An Artist's Radiographic Photos Cast New Light on Chernobyl
An Artist's Radiographic Photos Cast New Light on Chernobyl
"Anyone willing to view Alice Miceli’s Projeto Chernobyl on its own terms...will be richly rewarded," writes Ilana Novick in Hyperallergic.
Alice Miceli photographed the Chernobyl Exclusion Zone in Ukraine between 2006 and 2010, 20 years after the area’s famous nuclear reactor explosion. She didn’t focus on the buildings reduced to cracker crumbs, the rusted and abandoned ferris wheels, or other stops on what’s becoming a disaster tourism destination, especially after the release of the eponymous HBO series. Miceli was there instead to capture an invisible villain, the gamma rays that lingered from the explosion — dangerous, even fatal, but invisible to the naked eye and traditional photography. Instead, she used radiographic film, typically for X-rays, to make the gamma rays visible.
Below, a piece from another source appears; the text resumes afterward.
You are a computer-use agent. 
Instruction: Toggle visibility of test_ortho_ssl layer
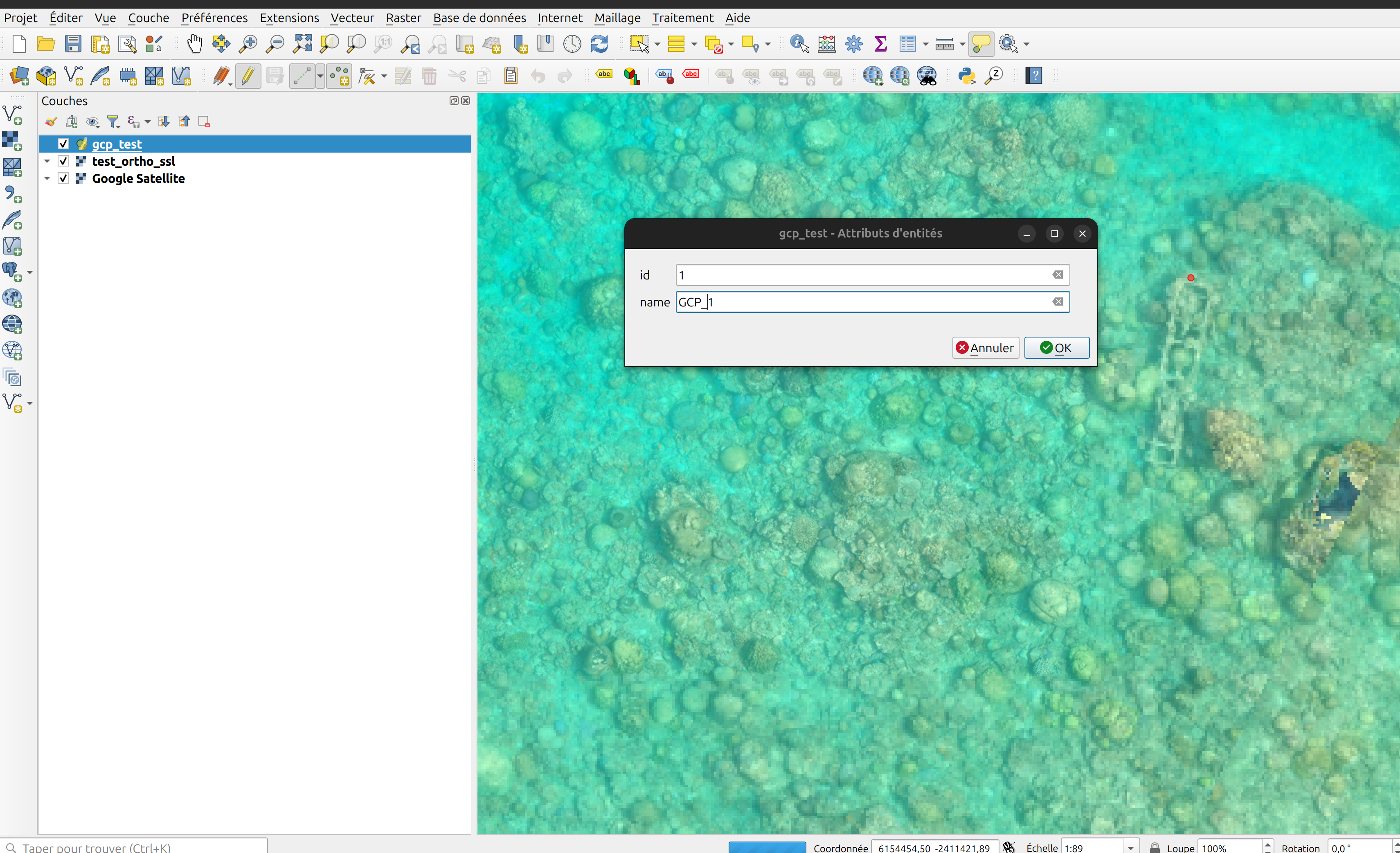64,161
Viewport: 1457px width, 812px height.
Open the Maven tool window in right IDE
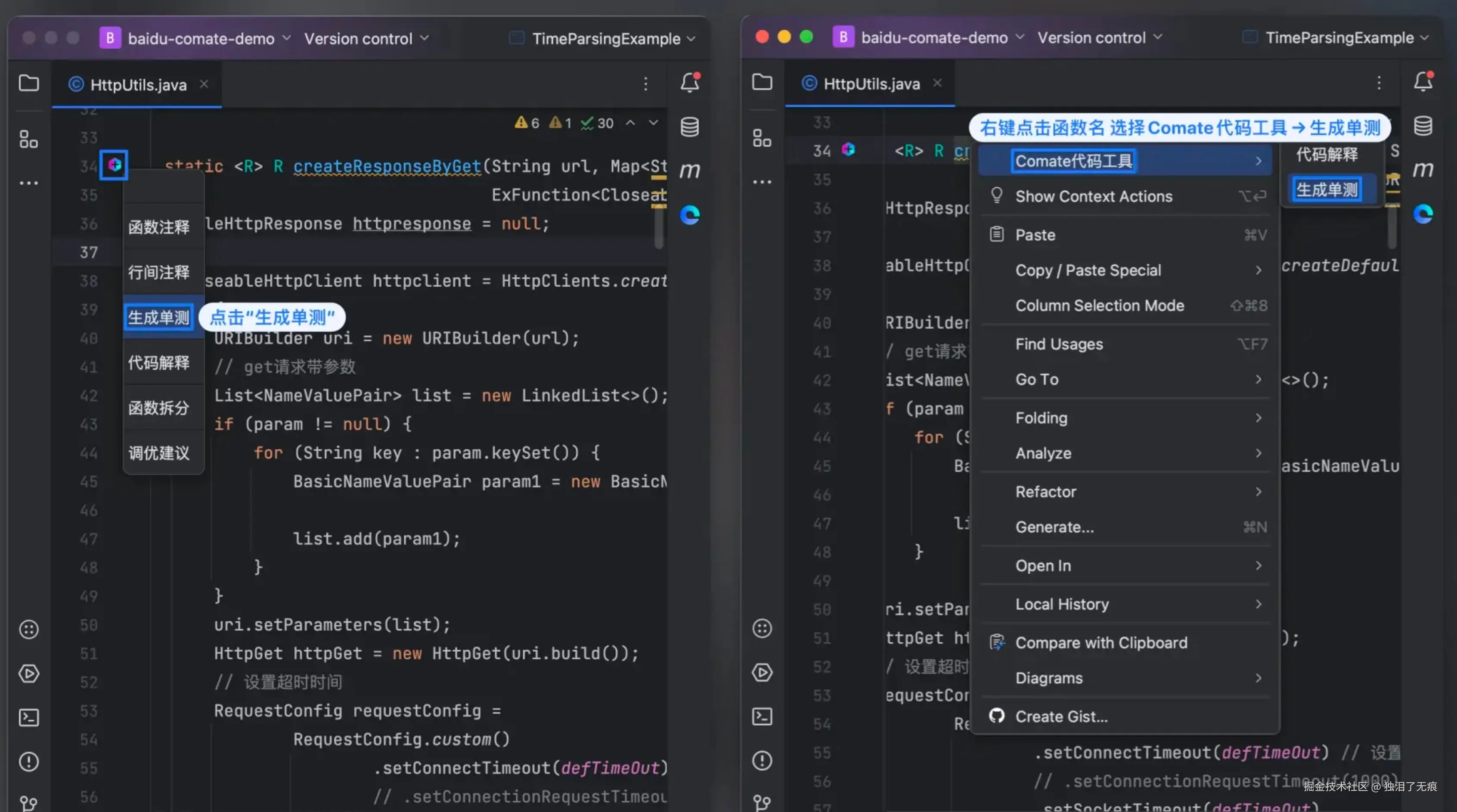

Projeto Chernobyl, a selection of 30 radiographs now on view at The Americas Society, is the result of this experiment. Before visiting, I wondered whether seeing the gamma rays alone would have the emotional weight of depictions of the destruction they caused. Was Miceli akin to an X-ray tech for environmental disaster, assessing damage regular cameras couldn’t penetrate?...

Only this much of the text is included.